[Data items]
+ + + +
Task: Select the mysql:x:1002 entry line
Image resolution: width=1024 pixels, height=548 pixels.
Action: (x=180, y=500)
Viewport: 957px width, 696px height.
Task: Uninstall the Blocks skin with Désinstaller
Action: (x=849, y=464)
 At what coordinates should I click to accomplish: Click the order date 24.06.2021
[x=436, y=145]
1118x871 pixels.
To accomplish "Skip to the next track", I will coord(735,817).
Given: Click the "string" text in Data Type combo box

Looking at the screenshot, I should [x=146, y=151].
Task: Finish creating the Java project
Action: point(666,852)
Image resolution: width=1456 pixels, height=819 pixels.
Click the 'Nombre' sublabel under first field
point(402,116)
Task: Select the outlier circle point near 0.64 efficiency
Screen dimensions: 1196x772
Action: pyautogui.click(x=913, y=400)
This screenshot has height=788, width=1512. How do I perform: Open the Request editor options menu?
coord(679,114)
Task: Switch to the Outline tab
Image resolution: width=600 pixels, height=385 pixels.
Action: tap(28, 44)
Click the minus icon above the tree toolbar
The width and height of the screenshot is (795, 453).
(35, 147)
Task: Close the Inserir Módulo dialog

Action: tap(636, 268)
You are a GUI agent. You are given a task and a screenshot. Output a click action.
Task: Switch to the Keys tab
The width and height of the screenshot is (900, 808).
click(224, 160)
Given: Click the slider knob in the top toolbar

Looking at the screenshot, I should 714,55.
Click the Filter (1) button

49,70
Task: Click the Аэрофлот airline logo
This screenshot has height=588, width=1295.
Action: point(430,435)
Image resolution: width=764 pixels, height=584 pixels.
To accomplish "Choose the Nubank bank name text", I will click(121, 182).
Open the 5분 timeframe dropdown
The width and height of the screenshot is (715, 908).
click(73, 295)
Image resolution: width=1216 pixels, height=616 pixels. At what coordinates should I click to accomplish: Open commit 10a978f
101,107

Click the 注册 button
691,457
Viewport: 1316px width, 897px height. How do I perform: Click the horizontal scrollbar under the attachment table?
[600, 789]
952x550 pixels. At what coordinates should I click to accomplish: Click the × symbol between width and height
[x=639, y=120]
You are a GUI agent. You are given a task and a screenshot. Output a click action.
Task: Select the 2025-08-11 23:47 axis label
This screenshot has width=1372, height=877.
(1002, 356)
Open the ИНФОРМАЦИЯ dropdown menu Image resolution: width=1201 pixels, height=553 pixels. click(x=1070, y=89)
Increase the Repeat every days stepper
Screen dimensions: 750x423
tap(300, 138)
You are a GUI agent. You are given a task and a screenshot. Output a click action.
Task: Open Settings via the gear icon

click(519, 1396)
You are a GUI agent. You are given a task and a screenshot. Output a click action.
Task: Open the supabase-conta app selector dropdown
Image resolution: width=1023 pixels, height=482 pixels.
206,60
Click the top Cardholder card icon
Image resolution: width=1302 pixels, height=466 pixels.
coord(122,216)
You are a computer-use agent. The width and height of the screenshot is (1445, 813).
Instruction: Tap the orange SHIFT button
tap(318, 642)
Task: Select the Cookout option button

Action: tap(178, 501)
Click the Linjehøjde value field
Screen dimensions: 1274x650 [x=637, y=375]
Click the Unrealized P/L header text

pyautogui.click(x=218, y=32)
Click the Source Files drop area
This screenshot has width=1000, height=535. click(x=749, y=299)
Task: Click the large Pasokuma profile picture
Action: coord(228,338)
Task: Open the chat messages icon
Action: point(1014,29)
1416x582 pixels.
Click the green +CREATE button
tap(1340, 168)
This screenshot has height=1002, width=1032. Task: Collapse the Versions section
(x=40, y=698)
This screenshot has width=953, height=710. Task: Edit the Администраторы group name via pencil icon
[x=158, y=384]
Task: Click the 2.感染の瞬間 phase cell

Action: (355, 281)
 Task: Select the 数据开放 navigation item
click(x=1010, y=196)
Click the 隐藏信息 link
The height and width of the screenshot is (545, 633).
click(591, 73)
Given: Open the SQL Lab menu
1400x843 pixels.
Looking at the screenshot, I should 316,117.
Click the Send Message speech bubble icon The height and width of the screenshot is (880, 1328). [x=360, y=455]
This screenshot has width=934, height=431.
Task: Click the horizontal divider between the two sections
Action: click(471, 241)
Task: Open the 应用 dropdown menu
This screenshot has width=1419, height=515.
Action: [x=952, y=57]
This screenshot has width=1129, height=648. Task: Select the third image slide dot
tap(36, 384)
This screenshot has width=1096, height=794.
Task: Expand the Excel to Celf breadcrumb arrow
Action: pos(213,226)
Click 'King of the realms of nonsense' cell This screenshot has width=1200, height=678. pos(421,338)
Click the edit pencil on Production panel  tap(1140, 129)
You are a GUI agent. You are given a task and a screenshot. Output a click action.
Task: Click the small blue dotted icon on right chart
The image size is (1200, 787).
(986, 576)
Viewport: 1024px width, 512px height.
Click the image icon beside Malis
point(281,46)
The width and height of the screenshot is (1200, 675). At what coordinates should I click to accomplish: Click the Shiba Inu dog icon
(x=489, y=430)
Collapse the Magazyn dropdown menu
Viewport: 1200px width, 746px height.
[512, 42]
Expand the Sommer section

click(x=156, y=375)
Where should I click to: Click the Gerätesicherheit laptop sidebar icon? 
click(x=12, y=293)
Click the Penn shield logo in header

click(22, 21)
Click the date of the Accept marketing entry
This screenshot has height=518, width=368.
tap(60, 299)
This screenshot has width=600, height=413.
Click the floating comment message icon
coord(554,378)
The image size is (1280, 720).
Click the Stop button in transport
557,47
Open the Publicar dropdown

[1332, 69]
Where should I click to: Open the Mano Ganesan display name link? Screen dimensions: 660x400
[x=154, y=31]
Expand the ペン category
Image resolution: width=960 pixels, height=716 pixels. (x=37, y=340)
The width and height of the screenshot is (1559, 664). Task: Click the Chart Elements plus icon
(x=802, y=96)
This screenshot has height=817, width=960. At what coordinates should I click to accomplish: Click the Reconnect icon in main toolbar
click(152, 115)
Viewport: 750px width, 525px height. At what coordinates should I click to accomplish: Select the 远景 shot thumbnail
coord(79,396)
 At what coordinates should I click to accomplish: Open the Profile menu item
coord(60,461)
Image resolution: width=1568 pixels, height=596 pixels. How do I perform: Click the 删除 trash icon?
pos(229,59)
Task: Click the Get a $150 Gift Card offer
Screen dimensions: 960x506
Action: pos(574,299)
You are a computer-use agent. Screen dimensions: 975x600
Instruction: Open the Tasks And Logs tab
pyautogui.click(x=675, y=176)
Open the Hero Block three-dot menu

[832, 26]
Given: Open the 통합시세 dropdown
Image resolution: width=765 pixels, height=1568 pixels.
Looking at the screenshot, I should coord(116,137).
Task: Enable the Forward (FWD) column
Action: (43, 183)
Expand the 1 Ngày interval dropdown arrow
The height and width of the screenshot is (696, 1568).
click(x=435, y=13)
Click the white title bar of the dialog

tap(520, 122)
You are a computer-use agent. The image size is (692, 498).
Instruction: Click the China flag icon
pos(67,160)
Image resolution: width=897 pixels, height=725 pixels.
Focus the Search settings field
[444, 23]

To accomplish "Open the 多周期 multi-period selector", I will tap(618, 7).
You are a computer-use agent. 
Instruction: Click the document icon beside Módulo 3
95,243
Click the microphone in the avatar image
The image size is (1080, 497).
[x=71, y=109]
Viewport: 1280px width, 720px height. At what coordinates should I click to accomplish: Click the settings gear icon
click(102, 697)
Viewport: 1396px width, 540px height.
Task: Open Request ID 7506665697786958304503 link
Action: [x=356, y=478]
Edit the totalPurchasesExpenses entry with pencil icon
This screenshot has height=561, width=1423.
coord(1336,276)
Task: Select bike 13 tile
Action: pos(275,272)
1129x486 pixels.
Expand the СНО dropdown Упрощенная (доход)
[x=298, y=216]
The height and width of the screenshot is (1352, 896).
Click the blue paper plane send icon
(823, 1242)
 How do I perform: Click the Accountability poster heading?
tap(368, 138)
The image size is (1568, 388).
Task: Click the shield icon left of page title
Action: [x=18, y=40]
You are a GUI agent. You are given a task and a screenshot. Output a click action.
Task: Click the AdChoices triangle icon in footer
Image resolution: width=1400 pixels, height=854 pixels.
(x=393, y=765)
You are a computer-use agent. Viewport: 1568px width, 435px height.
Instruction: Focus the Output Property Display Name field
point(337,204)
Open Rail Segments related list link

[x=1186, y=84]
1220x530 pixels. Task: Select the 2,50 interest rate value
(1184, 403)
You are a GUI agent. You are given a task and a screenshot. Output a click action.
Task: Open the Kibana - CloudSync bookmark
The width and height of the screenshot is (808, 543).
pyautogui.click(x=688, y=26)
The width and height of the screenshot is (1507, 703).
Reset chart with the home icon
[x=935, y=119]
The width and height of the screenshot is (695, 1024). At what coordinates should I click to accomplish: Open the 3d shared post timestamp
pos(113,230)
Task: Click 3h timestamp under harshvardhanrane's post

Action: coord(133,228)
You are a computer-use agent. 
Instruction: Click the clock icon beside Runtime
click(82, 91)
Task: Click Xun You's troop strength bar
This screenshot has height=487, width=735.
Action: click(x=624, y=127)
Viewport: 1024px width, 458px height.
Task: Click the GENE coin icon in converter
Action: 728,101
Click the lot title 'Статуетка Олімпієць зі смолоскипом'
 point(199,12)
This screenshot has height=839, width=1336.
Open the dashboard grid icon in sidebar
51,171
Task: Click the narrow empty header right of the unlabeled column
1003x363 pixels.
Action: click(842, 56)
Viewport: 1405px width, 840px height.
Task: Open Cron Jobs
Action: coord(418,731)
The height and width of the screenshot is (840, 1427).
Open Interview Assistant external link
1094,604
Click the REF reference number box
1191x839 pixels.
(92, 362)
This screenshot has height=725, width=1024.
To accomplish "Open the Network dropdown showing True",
+ + + +
Find every line above where the word "right" occurs, and copy that line.

Task: Click the small blue dotted icon on right chart
Task: Click the narrow empty header right of the unlabeled column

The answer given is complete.